◆ Set exercise ◆
Please rewrite the part of the listing that runs from the line containing "Upgrade the Red plant" through the end of the listing as a JSON list of strings, with one string per line, blank lines dropped and pictures omitted.

(Listing from a data source)
● ● ● ● ●
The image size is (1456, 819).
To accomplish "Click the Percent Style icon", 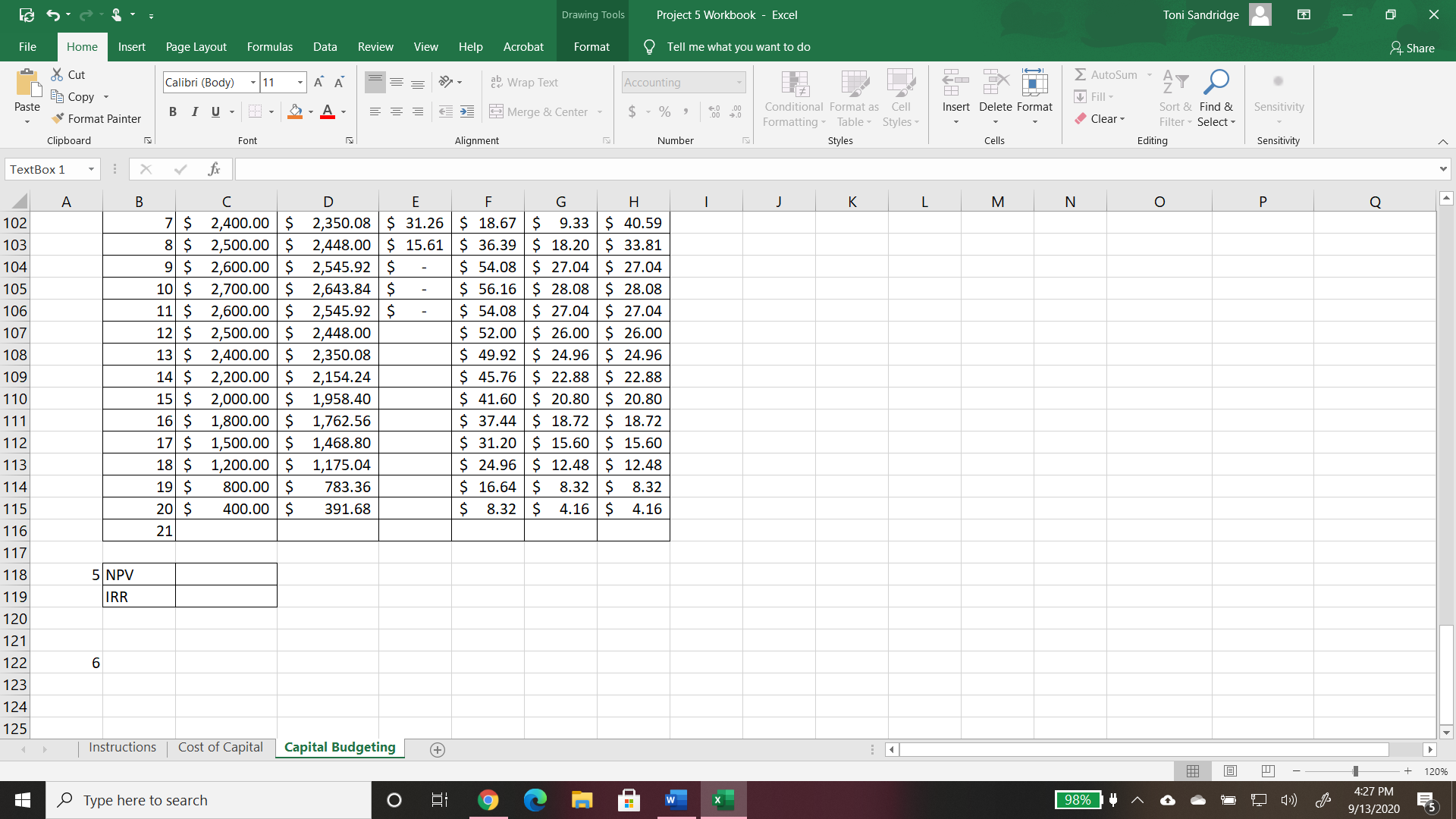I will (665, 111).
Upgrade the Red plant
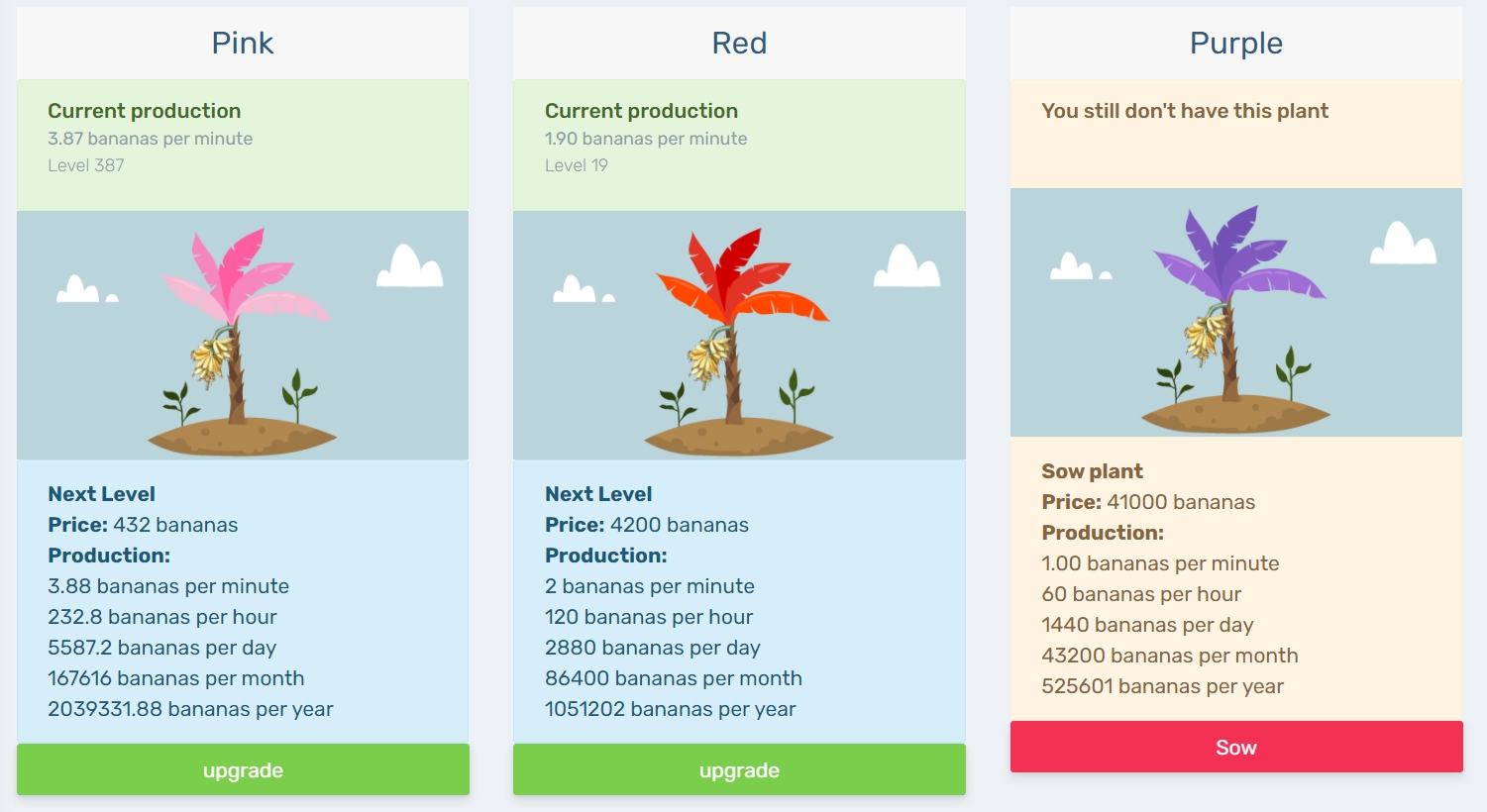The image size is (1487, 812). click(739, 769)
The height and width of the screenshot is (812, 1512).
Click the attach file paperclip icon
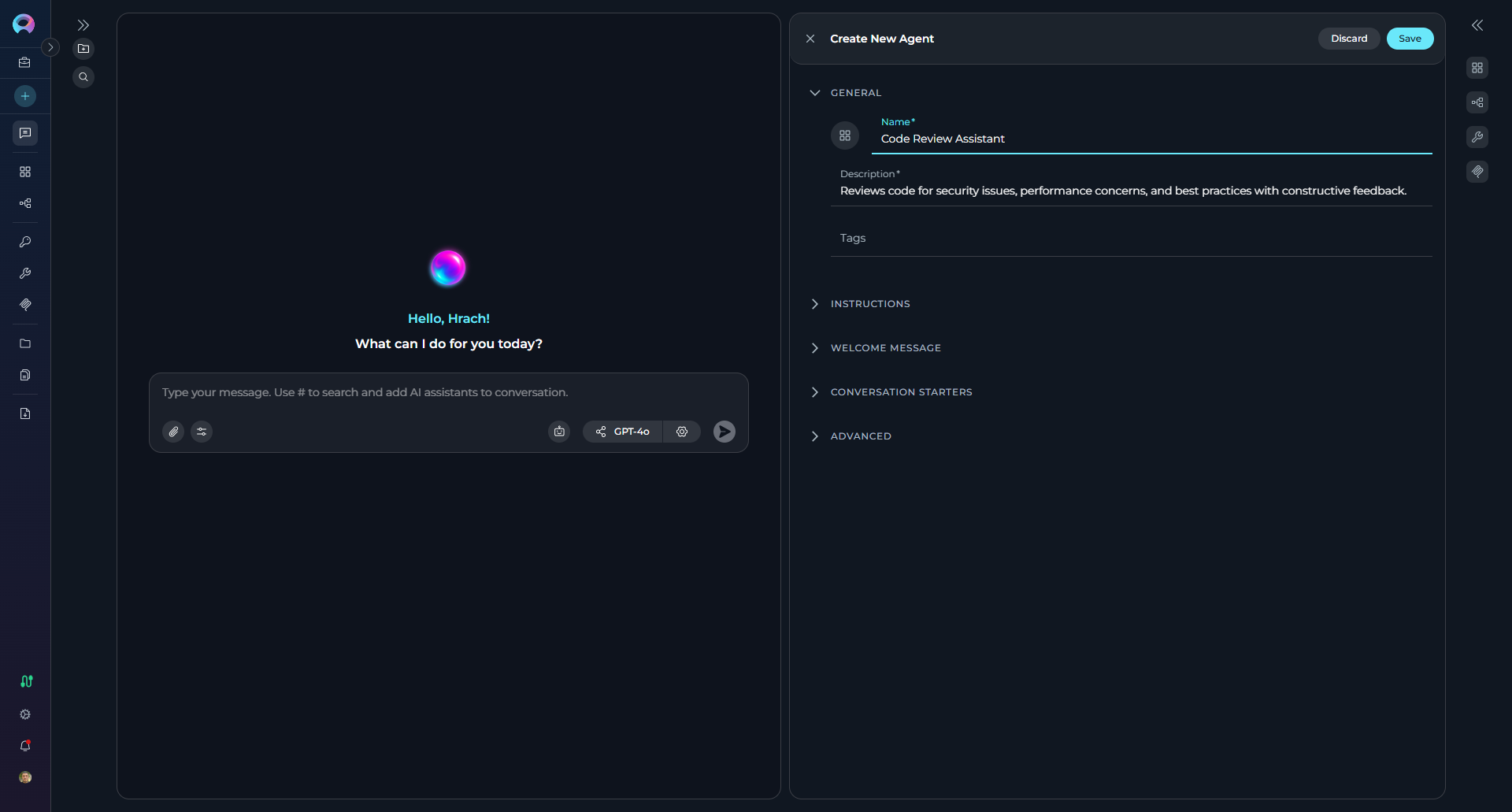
● ● ● ● ●
◆ Written solution ◆
[
  "Upgrade the Red plant",
  "The image size is (1487, 812). click(739, 769)",
  "The height and width of the screenshot is (812, 1512).",
  "Click the attach file paperclip icon"
]